Was Stalin negotiating with the Western Allies in good faith in 1939? I doubt it. Leave aside the fact that Stalin had contemplated an accommodation with Hitler as early as 1936 during the Spanish Civil War, the fact that there was a history of German-Soviet cooperation dating to the 1920s, when the Soviets allowed the German army to train on Soviet territory to evade the restrictions of the Treaty of Versailles, and the fact that German and Soviet intelligence and espionage services began cooperating and sharing information as early as 1937. Stalin's
sine qua non for an alliance with Britain and France was that Poland give the Red Army transit rights across Polish territory to engage the German Army, and he knew very well that that was a condition that the Polish government could never agree to. This reluctance by the Polish government to allow Soviet troops into their territory, far from being the obstinate ineptitude that Shirer portrays it as, was entirely rational. The Poles were in an impossible situation in 1938 and 1939. Their only legitimate hope to defend against German aggression was to get help from the Soviets, but they knew that Soviet help would inevitably mean Soviet domination. Shirer never mentions that the Red Army was at the gates of Warsaw during the Soviet-Polish war of 1919-1921 (Stalin was one of its commanders during that war) and that only a miracle comparable to that of the Battle of the Marne prevented them from taking the city, nor does he acknowledge that the Soviet domination that the Poles feared actually happened after World War II. And remember that almost half of inter-war Poland was territory formerly belonging to the Russian Empire. The Polish government knew that their position was impossible, and they chose to deal with their predicament with dignity: they refused to cave in to German bullying, and they refused to hand their country over voluntarily to the Soviets. It was stubbornness, I suppose, but it was a noble stubbornness, regardless of what Shirer says. An alliance with Stalin would have meant British and French complicity in Soviet aggression against Poland, Romania, Estonia, Latvia, and Lithuania. It was one thing for Britain to agree to this when it was a fait accompli, as it was by the time of the Yalta conference in 1945. It was quite another for them to do so in 1939. A British government that agreed to such an alliance would have fallen, and it would have deserved to do so.

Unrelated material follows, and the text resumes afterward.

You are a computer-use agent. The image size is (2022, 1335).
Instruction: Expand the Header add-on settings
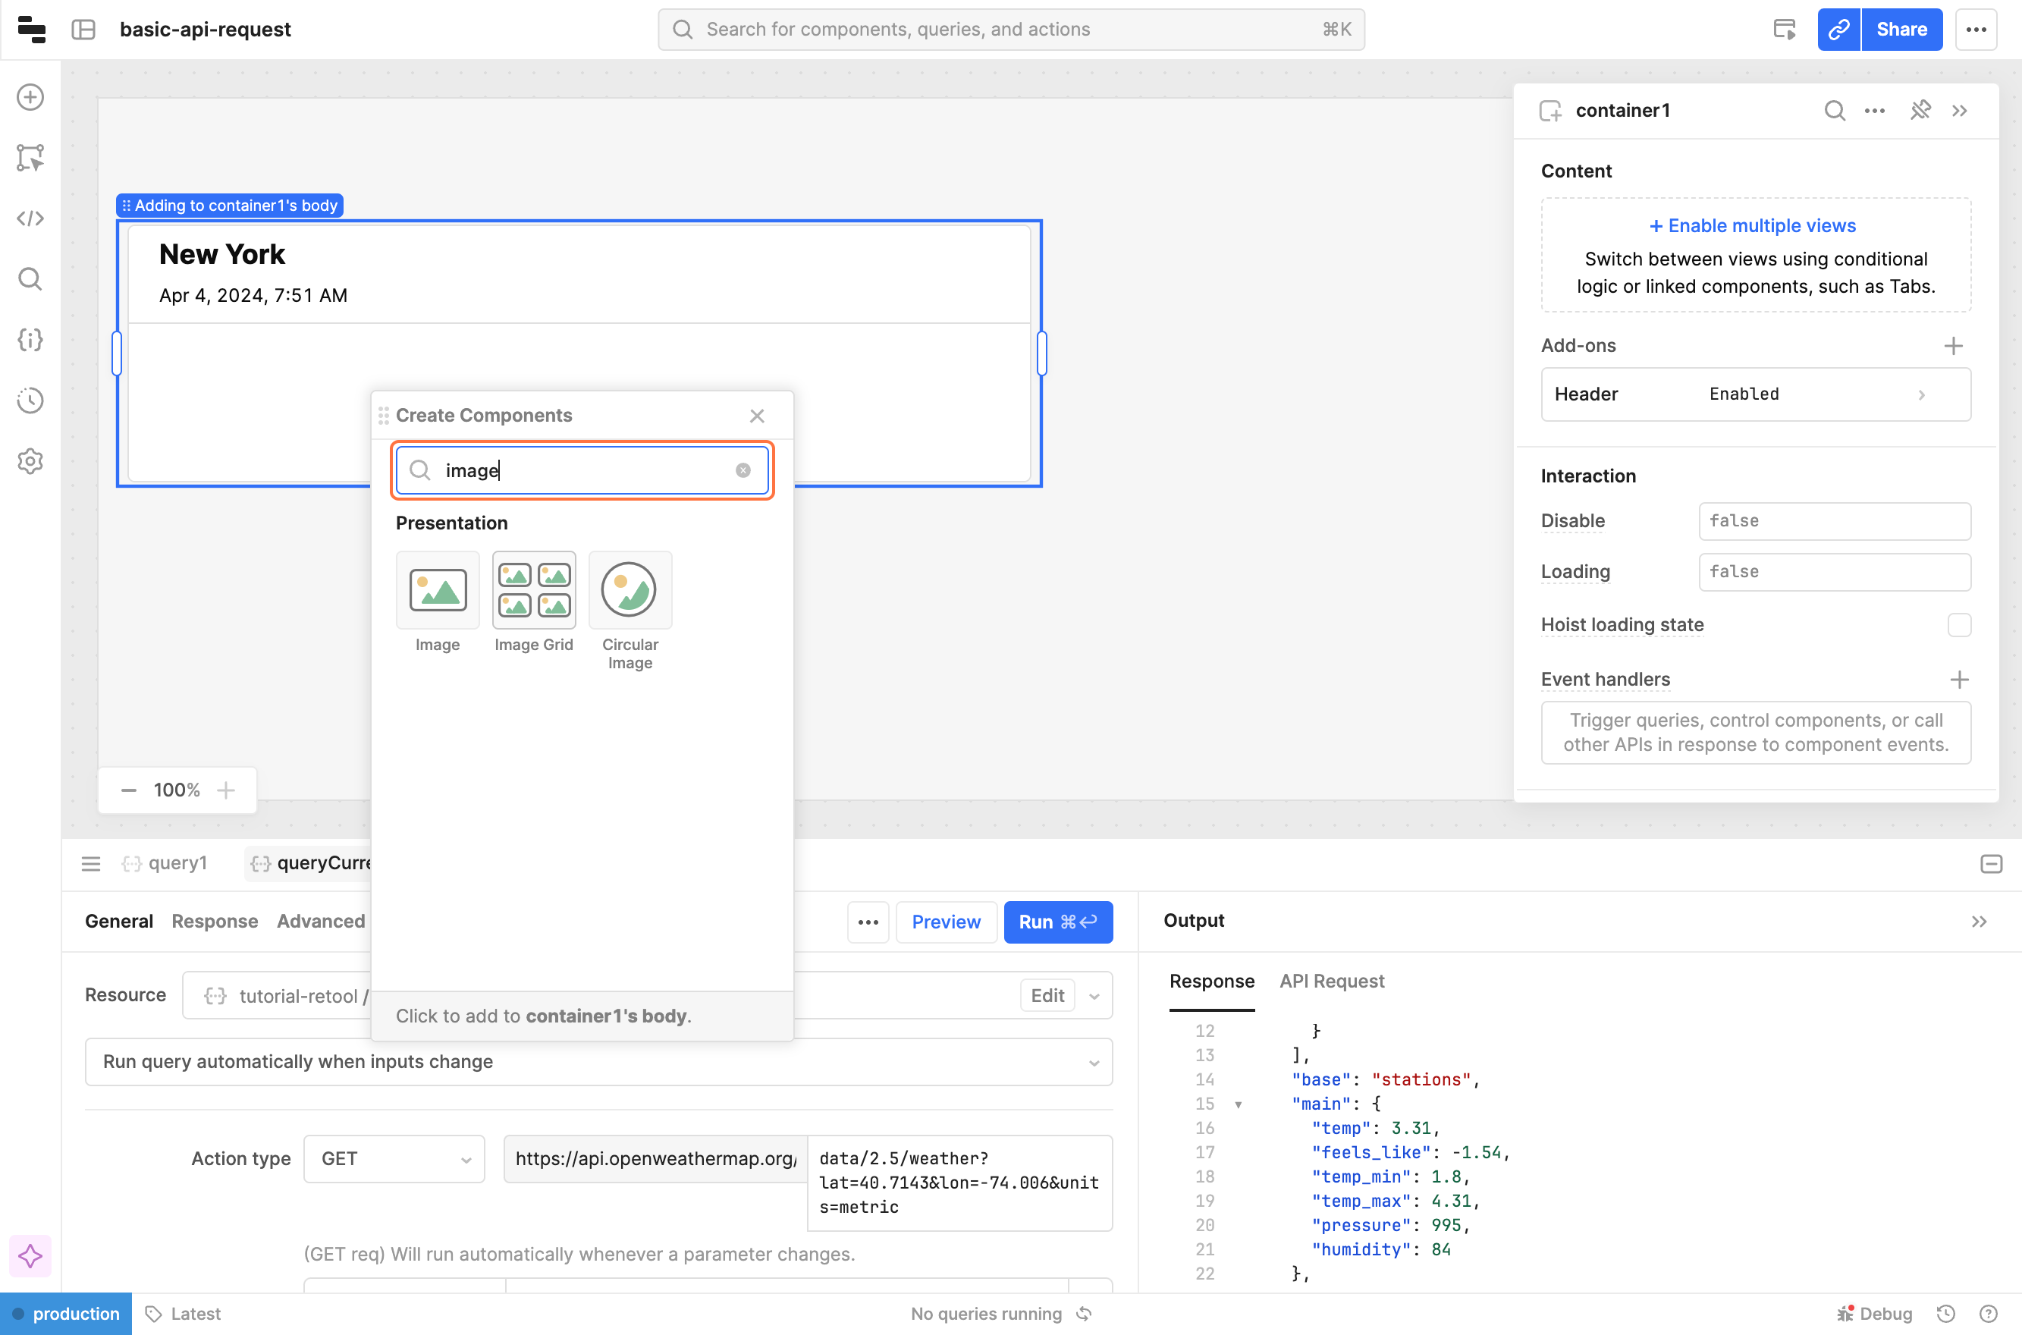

Shirer's basic problem is that he doesn't regard Stalin and the Soviet regime as being evils on the same plane as Hitler and the Nazi regime. It doesn't make a whole lot of sense to try to determine which was the more evil, but it is unquestionable that both were directly responsible for the intentional infliction of huge amounts of death and human suffering. It is perfectly natural that any government not evil would have shrunk in the late 1930s from allying with either regime, and Shirer's refusal to understand that renders him obnoxious and his book tendentious.
(I am too lazy to quote from
The Rise and Fall of the Third Reich in support of my arguments, but see the chapters "The Turn of Poland" and "The Nazi-Soviet Pact".)